Extract the lines of the listing from the one containing "Click the exit door icon" through the one containing "will tap(74, 72).", both included, and copy them without any change.

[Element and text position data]
****************************************

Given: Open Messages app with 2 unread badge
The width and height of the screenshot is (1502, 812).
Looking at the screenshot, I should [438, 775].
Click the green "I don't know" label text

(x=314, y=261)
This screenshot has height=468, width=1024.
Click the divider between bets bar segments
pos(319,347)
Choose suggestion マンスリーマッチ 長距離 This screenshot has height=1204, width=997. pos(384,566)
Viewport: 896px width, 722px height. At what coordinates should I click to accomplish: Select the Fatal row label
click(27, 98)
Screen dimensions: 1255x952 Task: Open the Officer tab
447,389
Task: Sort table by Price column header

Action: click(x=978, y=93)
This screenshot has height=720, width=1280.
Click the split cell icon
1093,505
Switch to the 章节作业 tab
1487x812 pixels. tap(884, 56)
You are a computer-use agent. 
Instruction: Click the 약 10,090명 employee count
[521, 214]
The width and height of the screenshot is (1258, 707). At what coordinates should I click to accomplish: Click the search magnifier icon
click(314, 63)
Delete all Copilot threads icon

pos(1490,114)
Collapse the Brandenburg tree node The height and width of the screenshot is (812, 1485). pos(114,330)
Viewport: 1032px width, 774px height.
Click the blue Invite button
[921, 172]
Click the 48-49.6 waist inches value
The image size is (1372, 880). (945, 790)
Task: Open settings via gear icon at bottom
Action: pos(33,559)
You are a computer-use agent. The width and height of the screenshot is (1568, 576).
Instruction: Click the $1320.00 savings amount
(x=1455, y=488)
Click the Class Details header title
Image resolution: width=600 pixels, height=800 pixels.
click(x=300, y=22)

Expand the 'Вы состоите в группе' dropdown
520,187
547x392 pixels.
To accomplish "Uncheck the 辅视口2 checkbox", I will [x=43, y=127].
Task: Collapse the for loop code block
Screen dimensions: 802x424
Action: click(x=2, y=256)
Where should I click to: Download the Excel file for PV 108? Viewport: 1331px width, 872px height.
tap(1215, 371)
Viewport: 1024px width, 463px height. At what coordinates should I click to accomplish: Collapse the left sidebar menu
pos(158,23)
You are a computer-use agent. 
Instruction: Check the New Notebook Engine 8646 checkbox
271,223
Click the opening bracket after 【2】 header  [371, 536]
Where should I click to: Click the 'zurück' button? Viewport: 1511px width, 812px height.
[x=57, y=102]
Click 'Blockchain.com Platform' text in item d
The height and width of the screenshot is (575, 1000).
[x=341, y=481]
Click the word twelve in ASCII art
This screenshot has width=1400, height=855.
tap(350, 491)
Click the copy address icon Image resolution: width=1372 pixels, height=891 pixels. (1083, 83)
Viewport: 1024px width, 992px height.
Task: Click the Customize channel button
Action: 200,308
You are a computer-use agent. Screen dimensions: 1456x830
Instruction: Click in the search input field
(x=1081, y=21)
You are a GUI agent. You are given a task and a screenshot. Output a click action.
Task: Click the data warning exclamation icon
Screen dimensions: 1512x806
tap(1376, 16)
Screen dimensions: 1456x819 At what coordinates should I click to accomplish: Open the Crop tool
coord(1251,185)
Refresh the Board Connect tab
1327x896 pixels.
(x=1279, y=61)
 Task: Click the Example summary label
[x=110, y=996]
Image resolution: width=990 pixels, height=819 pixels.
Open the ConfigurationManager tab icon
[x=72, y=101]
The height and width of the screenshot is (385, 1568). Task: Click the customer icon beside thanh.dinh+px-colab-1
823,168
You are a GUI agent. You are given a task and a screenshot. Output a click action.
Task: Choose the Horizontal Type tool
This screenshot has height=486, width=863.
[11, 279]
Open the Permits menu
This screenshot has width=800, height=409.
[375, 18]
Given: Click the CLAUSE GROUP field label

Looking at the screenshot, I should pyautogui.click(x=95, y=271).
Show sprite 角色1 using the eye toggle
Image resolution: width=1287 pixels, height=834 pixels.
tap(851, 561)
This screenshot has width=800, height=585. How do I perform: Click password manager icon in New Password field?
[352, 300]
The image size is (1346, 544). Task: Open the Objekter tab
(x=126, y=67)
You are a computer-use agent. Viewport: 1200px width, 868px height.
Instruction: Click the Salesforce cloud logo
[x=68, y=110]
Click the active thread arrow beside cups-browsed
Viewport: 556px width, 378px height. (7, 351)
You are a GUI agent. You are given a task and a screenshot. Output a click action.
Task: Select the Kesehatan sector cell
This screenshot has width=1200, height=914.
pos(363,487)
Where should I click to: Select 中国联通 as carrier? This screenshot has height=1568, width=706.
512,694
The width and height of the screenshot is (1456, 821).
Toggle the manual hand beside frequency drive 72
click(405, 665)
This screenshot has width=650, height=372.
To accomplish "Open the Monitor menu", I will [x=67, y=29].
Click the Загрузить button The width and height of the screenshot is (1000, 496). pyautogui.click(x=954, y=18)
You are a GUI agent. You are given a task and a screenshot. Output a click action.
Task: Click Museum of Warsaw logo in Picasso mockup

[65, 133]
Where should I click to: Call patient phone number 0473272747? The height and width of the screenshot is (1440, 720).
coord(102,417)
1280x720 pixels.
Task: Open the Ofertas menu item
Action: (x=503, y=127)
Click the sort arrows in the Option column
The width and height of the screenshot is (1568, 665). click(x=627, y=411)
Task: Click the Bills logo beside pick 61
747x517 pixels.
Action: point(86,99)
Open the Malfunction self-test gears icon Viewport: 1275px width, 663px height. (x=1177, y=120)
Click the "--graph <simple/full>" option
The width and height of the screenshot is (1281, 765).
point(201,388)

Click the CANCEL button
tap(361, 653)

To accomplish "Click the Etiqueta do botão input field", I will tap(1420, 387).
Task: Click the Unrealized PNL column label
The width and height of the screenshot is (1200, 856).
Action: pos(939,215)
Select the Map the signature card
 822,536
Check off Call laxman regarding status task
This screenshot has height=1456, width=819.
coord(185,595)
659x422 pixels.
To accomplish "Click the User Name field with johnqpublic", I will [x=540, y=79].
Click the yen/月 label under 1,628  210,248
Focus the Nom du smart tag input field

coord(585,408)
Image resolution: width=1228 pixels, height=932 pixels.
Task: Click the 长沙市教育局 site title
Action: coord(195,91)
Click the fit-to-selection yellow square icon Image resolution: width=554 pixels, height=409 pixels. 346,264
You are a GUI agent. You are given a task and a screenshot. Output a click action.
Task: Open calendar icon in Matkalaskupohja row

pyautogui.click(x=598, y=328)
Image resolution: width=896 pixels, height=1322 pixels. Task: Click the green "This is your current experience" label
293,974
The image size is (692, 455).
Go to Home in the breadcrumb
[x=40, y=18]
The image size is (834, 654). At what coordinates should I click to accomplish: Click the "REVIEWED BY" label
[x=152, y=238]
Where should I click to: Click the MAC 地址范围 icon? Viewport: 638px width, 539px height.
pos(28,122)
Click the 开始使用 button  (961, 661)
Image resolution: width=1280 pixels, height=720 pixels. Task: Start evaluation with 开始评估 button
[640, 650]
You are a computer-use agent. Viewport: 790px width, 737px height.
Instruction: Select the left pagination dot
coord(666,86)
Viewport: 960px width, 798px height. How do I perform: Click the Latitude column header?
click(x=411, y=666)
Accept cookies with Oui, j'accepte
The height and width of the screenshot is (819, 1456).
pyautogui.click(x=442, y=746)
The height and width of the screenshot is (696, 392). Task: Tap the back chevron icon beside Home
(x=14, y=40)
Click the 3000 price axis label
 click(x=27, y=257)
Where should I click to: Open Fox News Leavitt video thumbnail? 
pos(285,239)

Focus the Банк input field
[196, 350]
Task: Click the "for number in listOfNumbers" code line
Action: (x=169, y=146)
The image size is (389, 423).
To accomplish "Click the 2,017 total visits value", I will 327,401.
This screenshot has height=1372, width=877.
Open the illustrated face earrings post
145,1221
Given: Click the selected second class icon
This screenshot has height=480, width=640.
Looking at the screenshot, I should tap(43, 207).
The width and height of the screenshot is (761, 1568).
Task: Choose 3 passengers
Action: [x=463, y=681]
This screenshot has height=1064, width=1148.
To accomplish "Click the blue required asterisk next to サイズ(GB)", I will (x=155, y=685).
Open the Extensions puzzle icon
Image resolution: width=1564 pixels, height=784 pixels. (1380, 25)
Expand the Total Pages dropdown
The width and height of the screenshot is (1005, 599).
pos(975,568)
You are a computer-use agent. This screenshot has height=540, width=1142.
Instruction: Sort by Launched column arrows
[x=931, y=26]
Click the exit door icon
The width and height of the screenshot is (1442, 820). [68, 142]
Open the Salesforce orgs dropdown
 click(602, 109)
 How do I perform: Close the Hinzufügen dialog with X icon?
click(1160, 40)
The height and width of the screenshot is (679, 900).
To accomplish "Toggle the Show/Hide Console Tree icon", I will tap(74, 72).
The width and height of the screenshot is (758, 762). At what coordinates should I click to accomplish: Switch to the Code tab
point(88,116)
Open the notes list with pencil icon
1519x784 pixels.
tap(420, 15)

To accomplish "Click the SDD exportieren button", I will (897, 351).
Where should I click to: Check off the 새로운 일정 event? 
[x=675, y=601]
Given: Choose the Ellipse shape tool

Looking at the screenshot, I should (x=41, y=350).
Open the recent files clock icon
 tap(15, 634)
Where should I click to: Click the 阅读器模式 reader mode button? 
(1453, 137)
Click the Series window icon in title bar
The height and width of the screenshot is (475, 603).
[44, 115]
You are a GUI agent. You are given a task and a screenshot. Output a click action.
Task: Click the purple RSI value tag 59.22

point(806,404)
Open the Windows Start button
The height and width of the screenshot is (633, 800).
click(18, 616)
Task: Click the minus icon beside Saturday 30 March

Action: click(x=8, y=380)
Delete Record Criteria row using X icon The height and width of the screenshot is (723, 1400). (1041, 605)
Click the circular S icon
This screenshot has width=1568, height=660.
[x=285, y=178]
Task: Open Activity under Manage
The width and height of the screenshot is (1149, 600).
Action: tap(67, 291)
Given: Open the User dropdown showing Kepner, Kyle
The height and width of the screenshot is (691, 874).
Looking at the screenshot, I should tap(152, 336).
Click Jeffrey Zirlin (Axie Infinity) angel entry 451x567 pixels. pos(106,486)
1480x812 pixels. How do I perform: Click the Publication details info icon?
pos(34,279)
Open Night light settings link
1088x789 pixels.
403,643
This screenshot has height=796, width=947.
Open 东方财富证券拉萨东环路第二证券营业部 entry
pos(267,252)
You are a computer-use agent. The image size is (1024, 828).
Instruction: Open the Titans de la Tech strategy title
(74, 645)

****************************************

**Task solution**.
Click the exit door icon
The width and height of the screenshot is (1442, 820). [68, 142]
Open the Salesforce orgs dropdown
 click(602, 109)
 How do I perform: Close the Hinzufügen dialog with X icon?
click(1160, 40)
The height and width of the screenshot is (679, 900).
To accomplish "Toggle the Show/Hide Console Tree icon", I will tap(74, 72).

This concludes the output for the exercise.